Health status and health-related quality of life (QOL) outcomes were compared between patients with severe cases of chronic rhinosinusitis with nasal polyps (CRSwNP) and a general patient population.

Worsened health-related quality of life (HRQOL) in terms of physical and mental health was seen among patients with severe cases of chronic rhinosinusitis with nasal polyps (CRSwNP), according to new data published in Journal of Asthma and Allergy.

Outcomes for these patients were compared with those seen among a general population using data from the SINUS-24 trial. Evaluations were conducted using the 36-item Short Form (SF-36) questionnaire and the EuroQol-5 Dimension visual analog scale (EQ VAS); the population norm scores used were 50 and 70.4 to 83.3, respectively.

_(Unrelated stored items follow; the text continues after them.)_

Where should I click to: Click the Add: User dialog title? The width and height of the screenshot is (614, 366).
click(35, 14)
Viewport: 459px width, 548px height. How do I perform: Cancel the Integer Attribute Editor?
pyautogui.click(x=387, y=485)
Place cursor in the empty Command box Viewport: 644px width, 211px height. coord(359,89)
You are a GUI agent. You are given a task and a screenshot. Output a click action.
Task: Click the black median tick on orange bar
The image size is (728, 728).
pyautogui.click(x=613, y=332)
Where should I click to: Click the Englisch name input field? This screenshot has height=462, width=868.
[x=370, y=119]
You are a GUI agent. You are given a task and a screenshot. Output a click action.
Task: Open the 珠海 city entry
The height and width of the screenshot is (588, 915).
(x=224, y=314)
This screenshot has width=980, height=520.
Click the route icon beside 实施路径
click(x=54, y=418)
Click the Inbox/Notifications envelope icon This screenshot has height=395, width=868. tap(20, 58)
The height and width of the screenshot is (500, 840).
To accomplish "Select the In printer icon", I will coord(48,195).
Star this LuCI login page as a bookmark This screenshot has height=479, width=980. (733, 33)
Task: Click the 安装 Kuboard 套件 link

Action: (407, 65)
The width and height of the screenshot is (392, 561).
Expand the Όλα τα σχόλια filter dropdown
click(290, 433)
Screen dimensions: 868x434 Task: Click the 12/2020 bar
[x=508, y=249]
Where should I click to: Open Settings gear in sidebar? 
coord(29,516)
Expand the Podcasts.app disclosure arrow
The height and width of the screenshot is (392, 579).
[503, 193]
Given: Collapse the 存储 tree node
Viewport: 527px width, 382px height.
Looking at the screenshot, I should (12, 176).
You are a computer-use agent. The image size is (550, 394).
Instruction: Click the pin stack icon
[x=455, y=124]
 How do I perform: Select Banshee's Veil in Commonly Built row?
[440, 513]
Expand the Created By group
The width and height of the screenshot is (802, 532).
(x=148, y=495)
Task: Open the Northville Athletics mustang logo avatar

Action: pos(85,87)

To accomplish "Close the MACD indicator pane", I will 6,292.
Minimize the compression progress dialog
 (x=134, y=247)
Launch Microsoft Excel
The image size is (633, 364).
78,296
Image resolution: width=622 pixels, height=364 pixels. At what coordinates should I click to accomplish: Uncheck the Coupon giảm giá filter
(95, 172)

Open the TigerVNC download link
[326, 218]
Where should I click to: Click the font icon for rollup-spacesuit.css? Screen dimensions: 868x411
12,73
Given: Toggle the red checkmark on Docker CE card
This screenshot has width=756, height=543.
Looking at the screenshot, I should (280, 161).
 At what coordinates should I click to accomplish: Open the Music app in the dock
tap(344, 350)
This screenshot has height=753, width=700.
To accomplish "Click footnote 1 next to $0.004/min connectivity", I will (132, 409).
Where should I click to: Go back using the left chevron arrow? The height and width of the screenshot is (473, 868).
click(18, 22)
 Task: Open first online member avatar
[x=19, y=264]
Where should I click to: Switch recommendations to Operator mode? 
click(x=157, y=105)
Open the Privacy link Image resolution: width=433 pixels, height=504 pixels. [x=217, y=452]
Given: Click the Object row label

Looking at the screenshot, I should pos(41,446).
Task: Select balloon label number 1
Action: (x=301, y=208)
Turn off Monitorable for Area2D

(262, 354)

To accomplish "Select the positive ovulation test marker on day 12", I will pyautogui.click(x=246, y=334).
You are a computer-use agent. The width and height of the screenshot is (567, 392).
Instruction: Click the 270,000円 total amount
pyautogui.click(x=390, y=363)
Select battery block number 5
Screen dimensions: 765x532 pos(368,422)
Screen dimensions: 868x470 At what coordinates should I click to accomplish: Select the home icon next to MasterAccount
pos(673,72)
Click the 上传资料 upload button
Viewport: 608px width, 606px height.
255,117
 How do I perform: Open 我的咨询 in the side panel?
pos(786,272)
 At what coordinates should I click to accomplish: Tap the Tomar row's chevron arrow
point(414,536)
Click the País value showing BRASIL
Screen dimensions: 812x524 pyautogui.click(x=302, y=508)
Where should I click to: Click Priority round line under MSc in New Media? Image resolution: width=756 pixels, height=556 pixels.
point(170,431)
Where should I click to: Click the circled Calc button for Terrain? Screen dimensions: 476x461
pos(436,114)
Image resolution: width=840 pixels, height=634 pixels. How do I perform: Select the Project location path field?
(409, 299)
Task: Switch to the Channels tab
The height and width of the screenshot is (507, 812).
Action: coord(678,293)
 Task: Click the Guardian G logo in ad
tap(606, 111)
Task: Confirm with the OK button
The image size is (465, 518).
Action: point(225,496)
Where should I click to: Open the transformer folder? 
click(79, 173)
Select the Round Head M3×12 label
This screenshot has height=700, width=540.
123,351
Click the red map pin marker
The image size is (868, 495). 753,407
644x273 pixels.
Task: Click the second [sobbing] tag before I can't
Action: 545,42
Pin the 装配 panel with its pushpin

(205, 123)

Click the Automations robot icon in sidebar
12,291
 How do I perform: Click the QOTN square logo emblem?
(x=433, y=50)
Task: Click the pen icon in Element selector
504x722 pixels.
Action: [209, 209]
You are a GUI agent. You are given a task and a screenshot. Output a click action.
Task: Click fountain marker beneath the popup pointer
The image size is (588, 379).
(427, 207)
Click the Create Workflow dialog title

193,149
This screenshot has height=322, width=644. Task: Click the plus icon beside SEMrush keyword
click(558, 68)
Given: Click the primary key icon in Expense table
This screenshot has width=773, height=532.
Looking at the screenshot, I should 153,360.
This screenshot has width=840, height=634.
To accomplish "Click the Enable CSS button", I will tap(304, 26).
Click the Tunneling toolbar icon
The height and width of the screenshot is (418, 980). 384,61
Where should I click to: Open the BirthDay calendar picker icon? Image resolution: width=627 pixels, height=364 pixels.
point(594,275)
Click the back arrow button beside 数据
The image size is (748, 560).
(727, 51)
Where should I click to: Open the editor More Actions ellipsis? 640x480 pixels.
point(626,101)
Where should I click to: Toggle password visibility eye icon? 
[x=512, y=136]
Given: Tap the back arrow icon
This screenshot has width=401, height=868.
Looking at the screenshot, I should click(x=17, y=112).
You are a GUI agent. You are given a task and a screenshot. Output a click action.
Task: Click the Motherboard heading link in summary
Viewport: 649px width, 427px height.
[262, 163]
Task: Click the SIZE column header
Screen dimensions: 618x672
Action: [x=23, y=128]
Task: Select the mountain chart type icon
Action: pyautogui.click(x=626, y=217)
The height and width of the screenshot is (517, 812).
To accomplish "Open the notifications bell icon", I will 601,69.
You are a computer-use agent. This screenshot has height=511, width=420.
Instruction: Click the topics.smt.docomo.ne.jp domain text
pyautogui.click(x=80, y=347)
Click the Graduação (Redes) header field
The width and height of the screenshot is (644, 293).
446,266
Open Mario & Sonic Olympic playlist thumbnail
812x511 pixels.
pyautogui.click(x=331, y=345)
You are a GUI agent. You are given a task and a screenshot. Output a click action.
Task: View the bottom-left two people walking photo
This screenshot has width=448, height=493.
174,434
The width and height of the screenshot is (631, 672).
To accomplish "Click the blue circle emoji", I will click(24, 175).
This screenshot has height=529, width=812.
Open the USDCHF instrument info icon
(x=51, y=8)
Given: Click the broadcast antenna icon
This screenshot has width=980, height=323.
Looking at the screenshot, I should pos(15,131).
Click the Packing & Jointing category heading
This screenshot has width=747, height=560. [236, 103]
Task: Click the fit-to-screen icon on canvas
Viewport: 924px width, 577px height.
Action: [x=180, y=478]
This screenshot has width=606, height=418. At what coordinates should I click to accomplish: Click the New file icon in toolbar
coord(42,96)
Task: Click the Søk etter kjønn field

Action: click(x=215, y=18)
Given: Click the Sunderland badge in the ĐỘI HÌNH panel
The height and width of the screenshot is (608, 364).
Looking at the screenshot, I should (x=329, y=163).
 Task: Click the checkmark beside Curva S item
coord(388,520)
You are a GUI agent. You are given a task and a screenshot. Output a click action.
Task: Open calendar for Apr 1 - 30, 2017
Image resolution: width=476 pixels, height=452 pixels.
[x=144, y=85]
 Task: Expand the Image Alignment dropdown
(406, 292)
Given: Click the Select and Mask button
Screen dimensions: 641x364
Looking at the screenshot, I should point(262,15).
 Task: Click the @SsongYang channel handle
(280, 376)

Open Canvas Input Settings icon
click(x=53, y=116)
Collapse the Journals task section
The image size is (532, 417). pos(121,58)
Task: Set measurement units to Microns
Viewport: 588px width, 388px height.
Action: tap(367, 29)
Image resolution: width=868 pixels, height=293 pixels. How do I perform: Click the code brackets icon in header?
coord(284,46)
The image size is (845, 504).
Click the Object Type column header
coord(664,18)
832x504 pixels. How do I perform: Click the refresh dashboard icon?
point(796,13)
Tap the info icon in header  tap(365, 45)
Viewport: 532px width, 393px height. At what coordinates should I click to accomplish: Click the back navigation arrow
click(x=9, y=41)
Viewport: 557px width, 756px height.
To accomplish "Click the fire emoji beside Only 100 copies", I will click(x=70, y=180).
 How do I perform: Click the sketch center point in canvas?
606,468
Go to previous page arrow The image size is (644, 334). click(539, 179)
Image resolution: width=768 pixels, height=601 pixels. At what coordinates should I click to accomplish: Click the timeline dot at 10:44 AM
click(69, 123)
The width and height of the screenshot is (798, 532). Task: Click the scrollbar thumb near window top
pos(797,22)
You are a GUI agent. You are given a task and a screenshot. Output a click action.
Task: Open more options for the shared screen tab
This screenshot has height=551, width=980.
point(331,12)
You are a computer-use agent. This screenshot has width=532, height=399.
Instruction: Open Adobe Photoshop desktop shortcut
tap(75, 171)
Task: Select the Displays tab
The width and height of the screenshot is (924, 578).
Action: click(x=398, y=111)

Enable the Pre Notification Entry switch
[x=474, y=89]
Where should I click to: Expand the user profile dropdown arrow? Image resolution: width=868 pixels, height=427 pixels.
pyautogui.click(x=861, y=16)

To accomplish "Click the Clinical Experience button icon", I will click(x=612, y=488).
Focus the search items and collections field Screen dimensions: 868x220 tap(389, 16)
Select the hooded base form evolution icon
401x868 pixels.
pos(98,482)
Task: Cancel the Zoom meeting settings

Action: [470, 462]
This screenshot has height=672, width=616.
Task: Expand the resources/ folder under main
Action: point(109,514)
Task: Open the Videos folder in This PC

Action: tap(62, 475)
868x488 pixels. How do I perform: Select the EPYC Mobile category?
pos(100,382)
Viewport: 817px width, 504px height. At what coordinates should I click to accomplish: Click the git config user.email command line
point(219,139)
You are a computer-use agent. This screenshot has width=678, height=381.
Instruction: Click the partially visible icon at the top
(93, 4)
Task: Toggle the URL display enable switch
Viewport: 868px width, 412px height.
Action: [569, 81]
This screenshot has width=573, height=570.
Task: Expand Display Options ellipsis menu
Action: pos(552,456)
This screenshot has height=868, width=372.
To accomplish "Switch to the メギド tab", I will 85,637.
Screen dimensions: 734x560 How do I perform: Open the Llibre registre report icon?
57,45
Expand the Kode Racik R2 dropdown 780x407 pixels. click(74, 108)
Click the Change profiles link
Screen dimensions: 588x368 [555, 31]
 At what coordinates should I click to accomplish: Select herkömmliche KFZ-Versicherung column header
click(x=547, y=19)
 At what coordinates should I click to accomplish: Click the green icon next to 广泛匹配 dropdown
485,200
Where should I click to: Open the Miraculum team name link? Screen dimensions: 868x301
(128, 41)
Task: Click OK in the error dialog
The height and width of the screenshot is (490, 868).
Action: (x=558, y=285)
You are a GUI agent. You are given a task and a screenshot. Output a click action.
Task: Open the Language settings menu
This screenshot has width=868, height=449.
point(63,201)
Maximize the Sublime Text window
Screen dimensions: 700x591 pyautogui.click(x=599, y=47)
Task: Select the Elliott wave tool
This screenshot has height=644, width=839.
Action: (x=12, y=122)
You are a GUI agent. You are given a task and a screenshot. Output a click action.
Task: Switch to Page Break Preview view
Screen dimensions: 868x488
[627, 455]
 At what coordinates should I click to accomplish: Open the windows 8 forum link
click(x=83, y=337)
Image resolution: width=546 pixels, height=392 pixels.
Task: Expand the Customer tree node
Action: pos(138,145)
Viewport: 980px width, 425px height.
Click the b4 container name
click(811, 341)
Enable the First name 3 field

Among the 276 patients included in the intention-to-treat analysis, analyses were conducted for overall outcomes and between patient subgroups: with/without prior nasal polyps (NP) surgery, previous systemic corticosteroid (SCS) use (within the last 2 years) and prior surgery or previous SCS use and no prior NP surgery, with/without coexisting asthma, with/without coexisting nonsteroidal anti-inflammatory drug-exacerbated respiratory disease (NSAID-ERD), and with/without anosmia.

“CRSwNP is a predominantly type 2 inflammatory disease with a high symptom burden,” the study investigators wrote. “However, data are lacking on the comparative health status of patients with CRSwNP.”

Overall, 76% of patients had anosmia; 71.7%, history of sinonasal surgery; 58.3%, coexisting asthma; 38.4%, prior sinonasal surgery and SCS use; and 30.4%, coexisting NSAID-ERD. Their mean (SD) age was 50.5 (13.4) years, 42.8% were female patients, and mean years since NP diagnosis was 11.1 (9.2) years.

The scores for the mental component summary (MCS) and physical component summary (PCS) of the SF-36 were 46.4 and 48.6, respectively, which were lower than the population norm of 50. Mean EQ-VAS score was also lower than the published norm range of 70.4 to 83.3, coming in at 66.0.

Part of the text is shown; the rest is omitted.